Infrastructure changes like CDN routing updates or new API releases can quickly render a seasonal security audit obsolete. Why is point-in-time testing insufficient for modern dynamic environments, and what are the practical steps for transitioning to a model of continuous, non-disruptive vulnerability identification?

The reality of modern IT is that the environment you tested in January is fundamentally different from the one you are running in April. Between those dates, you’ve likely had multiple application releases, infrastructure modifications, and CDN routing changes that can create “security drift” where your defenses no longer align with your architecture. Point-in-time testing is just a snapshot of a moment that no longer exists, making it a dangerous metric to rely on for seasonal peaks. Transitioning to a continuous model requires integrating non-disruptive testing alongside live traffic, allowing you to identify and remediate DDoS vulnerabilities in real-time. This means setting up a feedback loop where every infrastructure or policy change automatically triggers a re-validation of your DDoS posture to ensure no new exposures were introduced during the update.

Validating rate-limiting and bot controls against Layer 7 abuse is critical for maintaining availability. What specific evidence should security teams look for to confirm these defenses perform as expected today, and what are the trade-offs when trying to remediate vulnerabilities during peak demand periods?

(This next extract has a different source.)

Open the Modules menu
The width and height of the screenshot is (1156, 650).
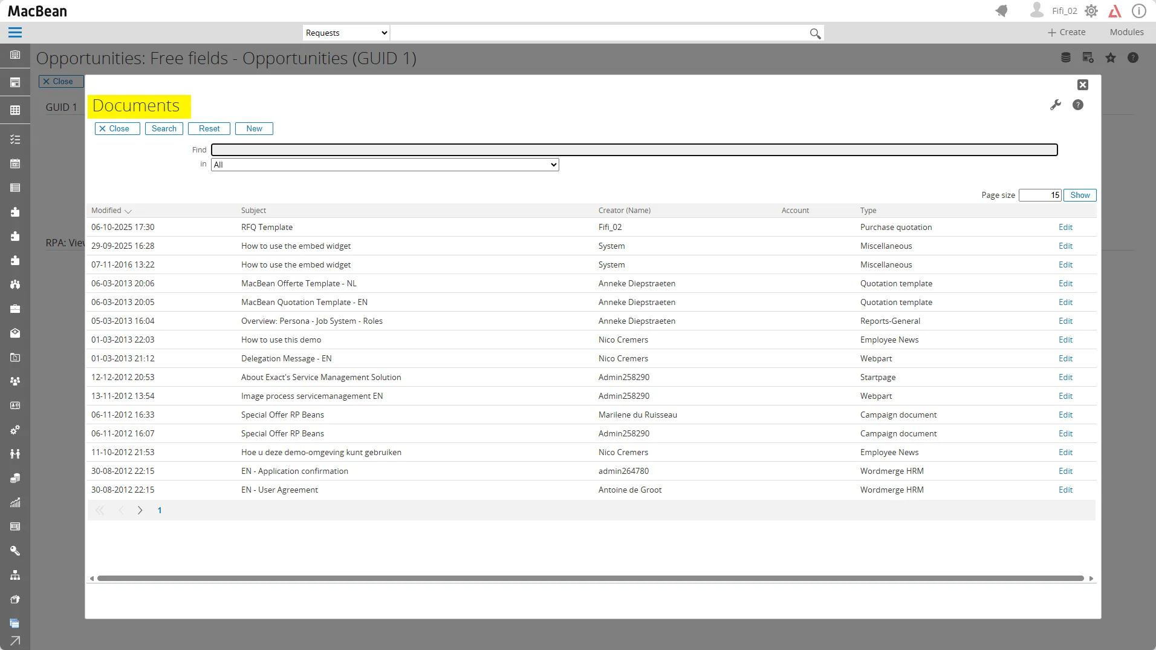tap(1126, 32)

Security teams need more than just a “green light” on a dashboard; they need empirical evidence that their rate-limiting and bot controls are distinguishing between a botnet and a surge of human users. You should be looking for granular telemetry that shows how many legitimate users were challenged or dropped versus how many malicious requests were successfully scrubbed. The trade-off during peak periods is incredibly delicate because attempting to remediate a misconfiguration in the middle of a traffic spike can be as risky as the attack itself. If you change a policy on the fly, you might accidentally trigger a cascading failure, which is why having evidence-based confidence in your defenses before the peak hits is the only way to avoid making “battlefield” adjustments that could take the entire system offline.

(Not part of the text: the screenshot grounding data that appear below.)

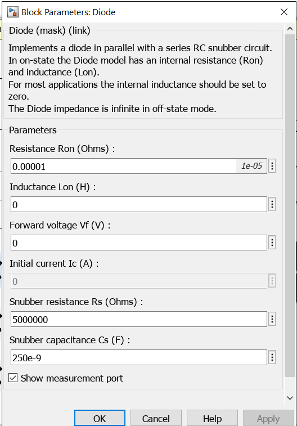Click the Simulink block icon in title bar

coord(13,12)
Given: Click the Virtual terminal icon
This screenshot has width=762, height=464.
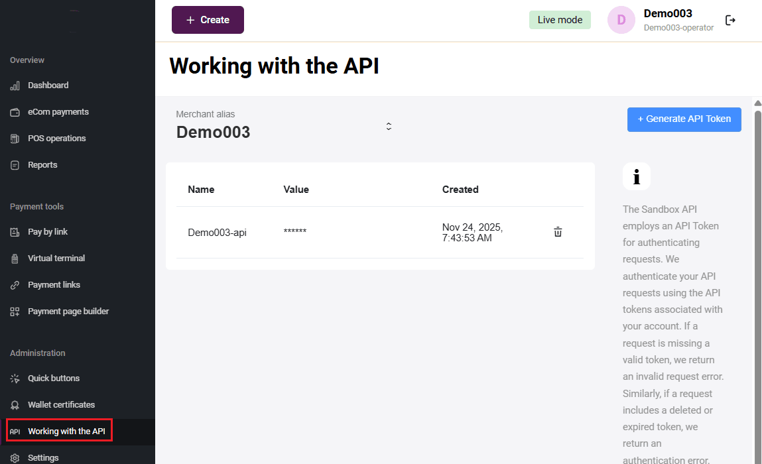Looking at the screenshot, I should click(15, 259).
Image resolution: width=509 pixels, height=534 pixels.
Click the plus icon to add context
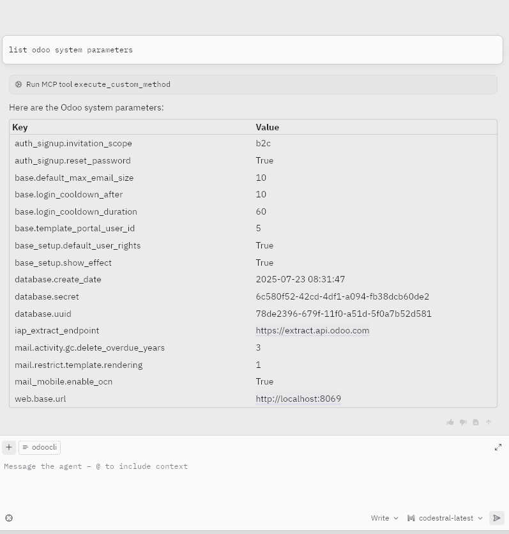9,447
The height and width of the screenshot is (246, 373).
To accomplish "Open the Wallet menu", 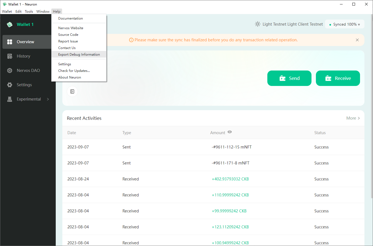I will (x=7, y=11).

Do you have any advice for our readers?

My main advice is to stop viewing DDoS defense as a “set it and forget it” task that you only worry about once a year during an audit. You have to recognize that your defenses are only as good as your last configuration change, and in a world where we deploy code daily, those defenses are constantly at risk of breaking. Organizations must take control of what they can—not by assuming they are ready because they bought expensive tools, but by employing a strategy of continuous, non-disruptive testing. If you can’t prove your defenses work today, with the configuration you have right now, then you aren’t actually protected. Resilience is built on the constant validation of your environment, ensuring that when the inevitable surge comes, your systems remain as steadfast as your users expect them to be.